◆ **Task requirements**
Output nothing except the lines from the one containing "Image resolution: width=1426" through the final line of the data, both included, typed exactly, minus the pictures.

(Stored items)
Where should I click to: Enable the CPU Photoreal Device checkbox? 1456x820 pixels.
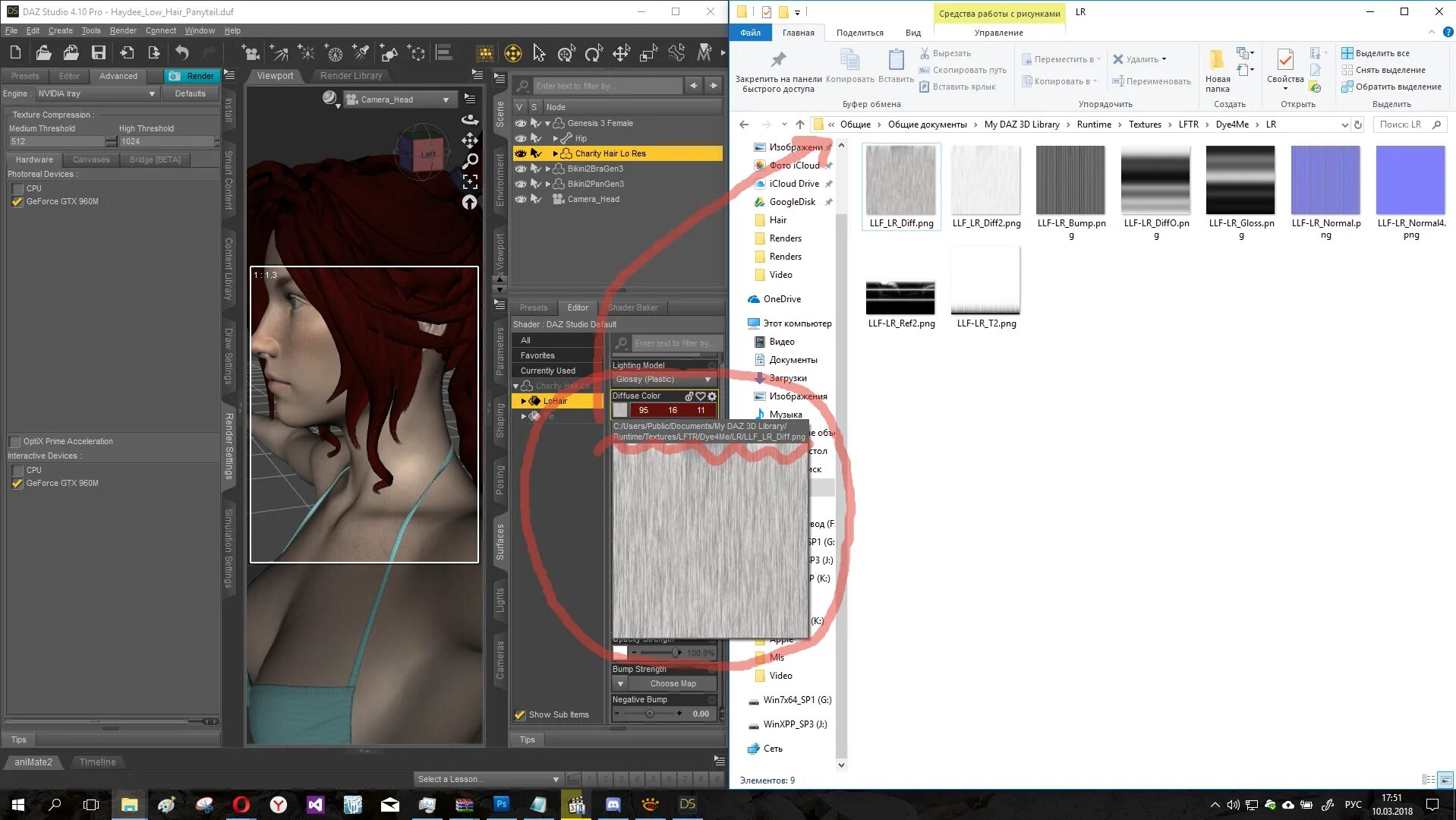click(x=17, y=188)
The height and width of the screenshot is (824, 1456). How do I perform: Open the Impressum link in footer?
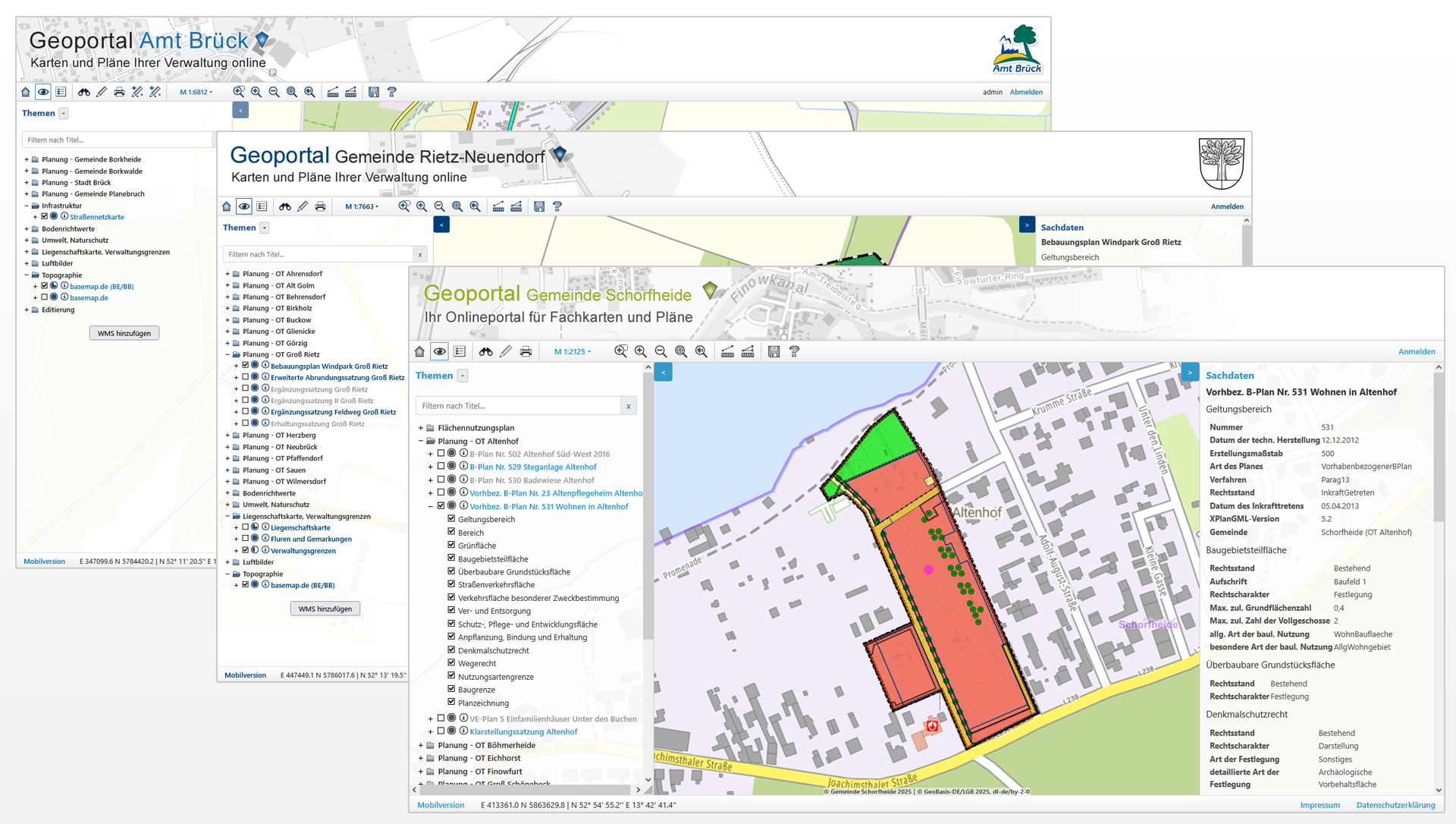tap(1320, 805)
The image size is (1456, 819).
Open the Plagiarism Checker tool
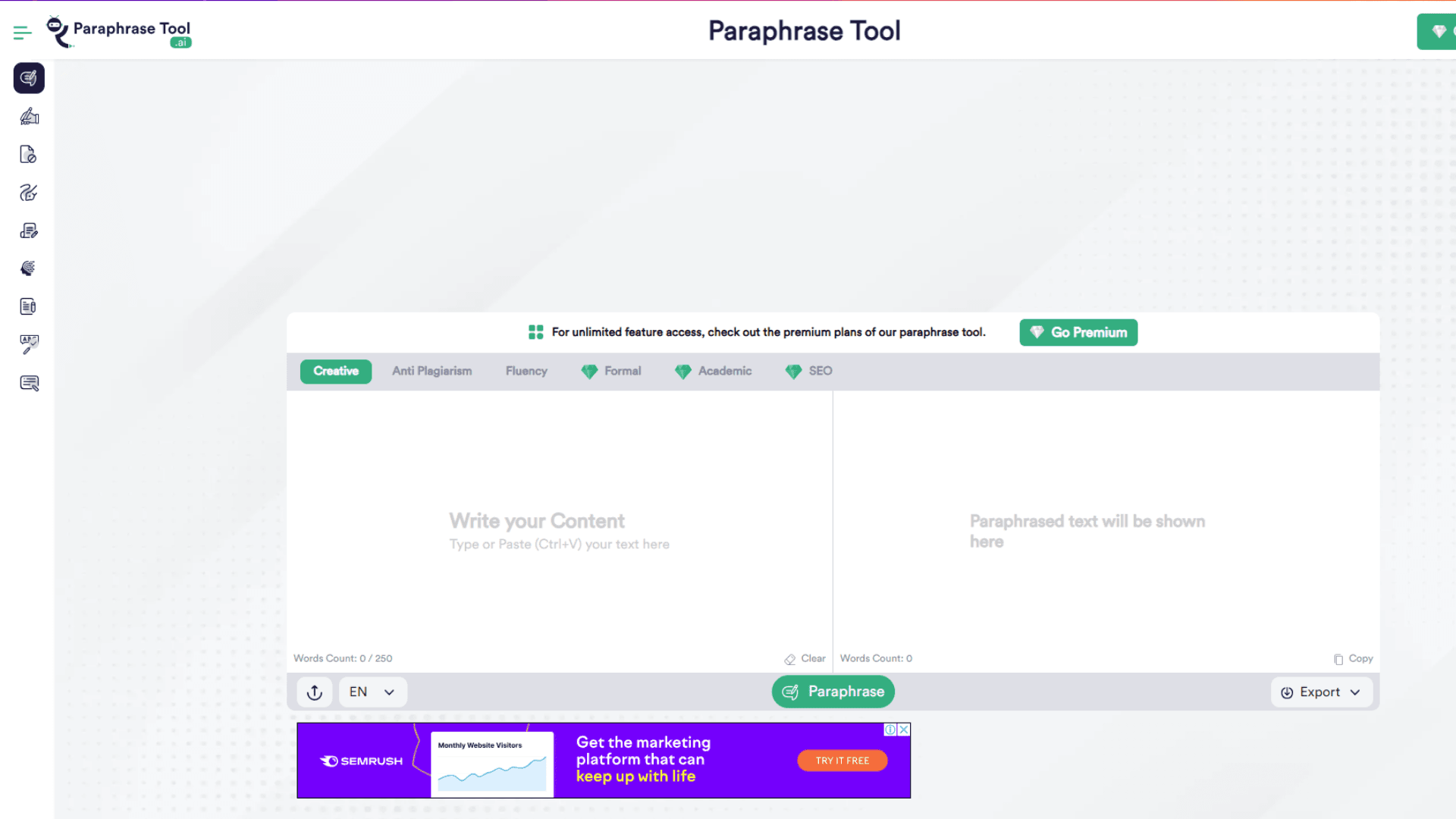click(x=28, y=154)
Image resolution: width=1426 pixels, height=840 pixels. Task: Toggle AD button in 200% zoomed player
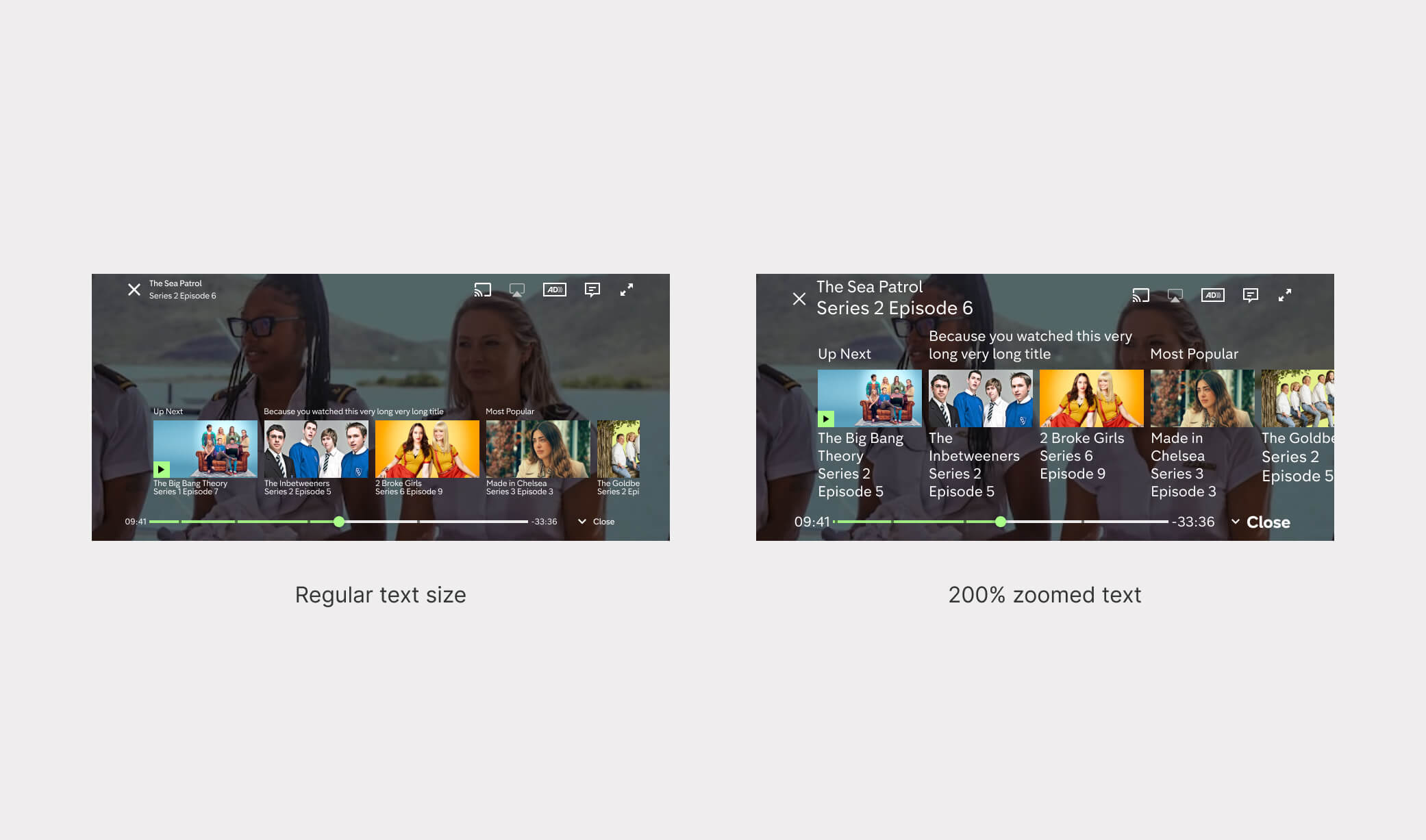(x=1213, y=295)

◆ **Solution**
Image resolution: width=1426 pixels, height=840 pixels. Task: Toggle AD button in 200% zoomed player
(x=1213, y=295)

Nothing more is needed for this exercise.